TEXTAUSZUG.
Wenn man Zeichnungen hat

Manche Zeichnung hebe ich auf. Manche Zeichnung finde ich wieder.

Und besonders freue ich mich, wenn ich Zeichnungen von meinem Vater finde.

Seine lockere Art, die Linien erstaunlich gerade oder schwungvoll gebogen zu platzieren, erstaunt mich immer wieder beim Betrachten alter Zeichnungen.

Manche der Blätter sind älter als ich und mich freut, dass sie noch existieren.

Ich weiß, so wie er damit umgegangen ist, bis zu dem Zeitpunkt, dass ich sie finde, so sind die Zeichnungen zwar ein Dokument einer Zeit, aber auch nicht mehr.

Ich weiß, so habe ich es von ihm schon als Kind gelernt, das Sehen war das Wesentliche in der Zeit des Zeichnens.

Dass dabei auch Blätter voller Linien entstehen, die man unter Umständen auch aufheben kann, war nie sein Ziel. Und so ist es auch für mich geblieben.

AUFGABEN.
**A)** Gib den Absatz des Textes über Zeichnungen, der mit „Dass dabei auch Blätter“ beginnt, kürzer wieder. Seine wichtigsten Aussagen müssen erhalten bleiben.
**B)** Führe den Text über Zeichnungen nach seinem letzten Satz weiter.

DATENAUSZUG.
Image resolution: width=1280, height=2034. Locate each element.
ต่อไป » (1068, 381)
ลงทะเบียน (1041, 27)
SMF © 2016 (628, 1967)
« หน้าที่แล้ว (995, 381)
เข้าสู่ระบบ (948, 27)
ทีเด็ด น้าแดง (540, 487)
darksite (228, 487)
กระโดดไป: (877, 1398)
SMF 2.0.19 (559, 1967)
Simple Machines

LÖSUNGEN.
**A)** Aufhebenswerte Blätter voller Linien waren nie sein Ziel, und auch für mich sind sie es bis heute nicht.

**B)**
Nett, die Zeichnung zu sehen, mich an den Moment und den Ort zu erinnern - besonders schön ist dabei aber, dass ich das Gefühl wieder spüre, wie es war, da zu sitzen oder zu stehen und zu zeichnen. Das hat sich einprägt und bleibt.

Und selbst, wenn ich diese beiden Blätter nicht selbst gezeichnet habe, merke ich beim Betrachten doch, dass es seine Zeit gedauert haben muss, diese Details gesehen und gezeichnet zu haben. Dann lasse ich mich ein auf diese Zeichnungen und sie wirken auf mich beruhigend schön.